▶ _WORK TASK_
State the number of lines in the entries below where the string "will" occurs, and omit everything else.
PROVIDED RECORDS: Begin
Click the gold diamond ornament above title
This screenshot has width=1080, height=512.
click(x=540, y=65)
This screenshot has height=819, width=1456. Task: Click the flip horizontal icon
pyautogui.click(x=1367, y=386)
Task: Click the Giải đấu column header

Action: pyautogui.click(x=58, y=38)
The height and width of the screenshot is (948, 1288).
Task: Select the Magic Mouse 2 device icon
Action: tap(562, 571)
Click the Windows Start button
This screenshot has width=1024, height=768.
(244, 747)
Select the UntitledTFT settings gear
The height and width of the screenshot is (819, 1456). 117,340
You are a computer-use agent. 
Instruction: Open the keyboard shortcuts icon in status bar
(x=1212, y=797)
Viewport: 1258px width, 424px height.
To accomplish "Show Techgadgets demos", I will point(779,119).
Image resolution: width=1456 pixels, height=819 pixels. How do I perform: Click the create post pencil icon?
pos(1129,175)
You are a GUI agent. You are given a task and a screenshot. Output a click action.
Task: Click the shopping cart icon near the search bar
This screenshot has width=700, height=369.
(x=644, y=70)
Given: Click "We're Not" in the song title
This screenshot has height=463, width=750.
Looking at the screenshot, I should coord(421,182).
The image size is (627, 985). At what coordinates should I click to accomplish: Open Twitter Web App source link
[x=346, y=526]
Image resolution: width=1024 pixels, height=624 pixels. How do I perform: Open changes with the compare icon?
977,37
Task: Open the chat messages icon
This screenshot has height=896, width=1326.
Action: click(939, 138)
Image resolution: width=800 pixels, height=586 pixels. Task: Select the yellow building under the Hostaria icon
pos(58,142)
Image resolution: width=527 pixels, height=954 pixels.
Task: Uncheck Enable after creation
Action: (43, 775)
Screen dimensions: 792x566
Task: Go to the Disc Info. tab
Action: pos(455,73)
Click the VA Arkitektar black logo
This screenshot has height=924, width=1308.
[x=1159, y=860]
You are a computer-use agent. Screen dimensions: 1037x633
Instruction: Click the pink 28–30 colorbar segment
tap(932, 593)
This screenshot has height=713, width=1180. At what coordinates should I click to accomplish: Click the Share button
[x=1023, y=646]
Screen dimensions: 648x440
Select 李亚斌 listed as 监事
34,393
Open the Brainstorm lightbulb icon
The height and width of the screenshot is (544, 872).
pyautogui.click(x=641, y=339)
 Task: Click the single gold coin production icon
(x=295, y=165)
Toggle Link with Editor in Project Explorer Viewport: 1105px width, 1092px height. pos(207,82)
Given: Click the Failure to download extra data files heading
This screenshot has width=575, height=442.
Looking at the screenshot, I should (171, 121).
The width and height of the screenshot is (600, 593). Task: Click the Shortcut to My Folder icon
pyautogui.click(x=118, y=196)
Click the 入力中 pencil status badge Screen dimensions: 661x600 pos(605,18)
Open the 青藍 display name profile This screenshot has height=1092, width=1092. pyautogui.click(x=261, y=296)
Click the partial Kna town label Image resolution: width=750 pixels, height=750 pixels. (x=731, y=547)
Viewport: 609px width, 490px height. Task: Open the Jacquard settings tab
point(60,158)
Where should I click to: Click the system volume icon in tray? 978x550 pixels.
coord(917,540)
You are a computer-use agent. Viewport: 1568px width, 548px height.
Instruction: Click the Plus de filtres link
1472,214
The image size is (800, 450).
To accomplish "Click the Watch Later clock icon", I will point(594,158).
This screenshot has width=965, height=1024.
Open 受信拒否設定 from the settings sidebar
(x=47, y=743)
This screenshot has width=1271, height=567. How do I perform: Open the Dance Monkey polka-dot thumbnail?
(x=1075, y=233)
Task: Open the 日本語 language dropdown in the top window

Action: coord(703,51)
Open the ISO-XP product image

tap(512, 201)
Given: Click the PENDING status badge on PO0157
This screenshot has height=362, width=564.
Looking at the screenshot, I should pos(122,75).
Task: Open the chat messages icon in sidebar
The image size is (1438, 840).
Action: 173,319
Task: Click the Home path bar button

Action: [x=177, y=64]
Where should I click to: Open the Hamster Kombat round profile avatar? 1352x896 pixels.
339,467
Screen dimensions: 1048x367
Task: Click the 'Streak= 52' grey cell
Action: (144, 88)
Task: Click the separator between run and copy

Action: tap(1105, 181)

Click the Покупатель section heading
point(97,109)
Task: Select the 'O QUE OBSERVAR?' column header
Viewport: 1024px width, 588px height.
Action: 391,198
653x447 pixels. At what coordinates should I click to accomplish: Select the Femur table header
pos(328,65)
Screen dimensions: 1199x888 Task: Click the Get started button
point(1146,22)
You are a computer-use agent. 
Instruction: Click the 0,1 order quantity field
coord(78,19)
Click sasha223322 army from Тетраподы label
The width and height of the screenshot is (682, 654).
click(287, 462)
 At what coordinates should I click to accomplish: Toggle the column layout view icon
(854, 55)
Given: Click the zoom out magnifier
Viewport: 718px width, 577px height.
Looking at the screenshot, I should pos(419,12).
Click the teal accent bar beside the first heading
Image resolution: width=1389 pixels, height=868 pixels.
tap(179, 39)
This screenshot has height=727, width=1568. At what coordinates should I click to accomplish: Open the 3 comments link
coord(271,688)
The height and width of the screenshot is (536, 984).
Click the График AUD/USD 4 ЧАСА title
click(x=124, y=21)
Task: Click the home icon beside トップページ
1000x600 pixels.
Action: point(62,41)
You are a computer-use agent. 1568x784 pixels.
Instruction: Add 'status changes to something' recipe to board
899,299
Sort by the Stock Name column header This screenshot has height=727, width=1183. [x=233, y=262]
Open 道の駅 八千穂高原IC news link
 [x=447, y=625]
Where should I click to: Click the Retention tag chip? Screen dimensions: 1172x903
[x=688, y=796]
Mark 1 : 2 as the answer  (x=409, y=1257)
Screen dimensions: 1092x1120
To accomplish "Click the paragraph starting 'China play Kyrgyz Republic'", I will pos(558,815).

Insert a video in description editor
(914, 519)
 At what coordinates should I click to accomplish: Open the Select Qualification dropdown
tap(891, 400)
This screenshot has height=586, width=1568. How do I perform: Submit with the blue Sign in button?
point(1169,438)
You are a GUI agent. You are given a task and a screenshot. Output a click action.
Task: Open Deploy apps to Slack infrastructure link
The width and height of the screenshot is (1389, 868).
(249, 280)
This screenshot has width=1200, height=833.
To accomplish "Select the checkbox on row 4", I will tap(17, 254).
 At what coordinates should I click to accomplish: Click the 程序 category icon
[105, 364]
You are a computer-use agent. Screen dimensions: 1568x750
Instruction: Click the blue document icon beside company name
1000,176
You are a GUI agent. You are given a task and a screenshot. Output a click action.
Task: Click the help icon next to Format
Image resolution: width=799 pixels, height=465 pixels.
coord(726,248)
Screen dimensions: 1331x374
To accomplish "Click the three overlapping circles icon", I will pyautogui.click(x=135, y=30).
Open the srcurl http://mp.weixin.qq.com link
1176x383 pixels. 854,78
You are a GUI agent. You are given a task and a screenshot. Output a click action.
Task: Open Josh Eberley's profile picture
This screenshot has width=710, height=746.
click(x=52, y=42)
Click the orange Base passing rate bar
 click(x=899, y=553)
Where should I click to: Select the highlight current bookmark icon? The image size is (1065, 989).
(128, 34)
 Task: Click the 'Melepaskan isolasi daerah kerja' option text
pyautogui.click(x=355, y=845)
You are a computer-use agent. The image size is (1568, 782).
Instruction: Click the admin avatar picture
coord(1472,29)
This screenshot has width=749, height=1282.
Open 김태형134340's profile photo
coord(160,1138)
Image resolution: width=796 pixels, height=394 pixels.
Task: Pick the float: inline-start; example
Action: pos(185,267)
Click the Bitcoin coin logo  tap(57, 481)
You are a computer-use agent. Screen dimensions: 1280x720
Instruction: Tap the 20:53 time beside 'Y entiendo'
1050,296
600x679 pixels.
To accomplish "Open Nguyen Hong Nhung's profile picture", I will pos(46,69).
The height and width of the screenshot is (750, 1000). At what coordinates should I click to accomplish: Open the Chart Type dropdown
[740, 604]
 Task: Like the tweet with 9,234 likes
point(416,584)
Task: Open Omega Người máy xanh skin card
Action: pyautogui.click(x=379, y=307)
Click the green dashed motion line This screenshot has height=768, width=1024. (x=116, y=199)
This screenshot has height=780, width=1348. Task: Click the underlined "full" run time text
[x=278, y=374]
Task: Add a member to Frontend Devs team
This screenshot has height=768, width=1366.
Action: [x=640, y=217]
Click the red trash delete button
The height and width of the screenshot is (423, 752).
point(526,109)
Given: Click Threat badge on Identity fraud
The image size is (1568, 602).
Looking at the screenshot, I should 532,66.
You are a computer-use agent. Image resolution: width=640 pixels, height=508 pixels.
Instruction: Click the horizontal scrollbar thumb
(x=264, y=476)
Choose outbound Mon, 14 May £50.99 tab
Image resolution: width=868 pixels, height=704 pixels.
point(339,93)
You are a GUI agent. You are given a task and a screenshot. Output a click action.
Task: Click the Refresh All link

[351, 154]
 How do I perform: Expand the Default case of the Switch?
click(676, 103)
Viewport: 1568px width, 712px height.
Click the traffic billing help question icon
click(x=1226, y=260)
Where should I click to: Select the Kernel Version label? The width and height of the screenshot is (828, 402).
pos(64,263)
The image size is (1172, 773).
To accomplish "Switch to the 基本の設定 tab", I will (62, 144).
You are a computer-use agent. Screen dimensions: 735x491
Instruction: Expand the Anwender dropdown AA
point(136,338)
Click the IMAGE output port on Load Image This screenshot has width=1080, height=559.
PROVIDED RECORDS: End
▶ _TASK SOLUTION_
7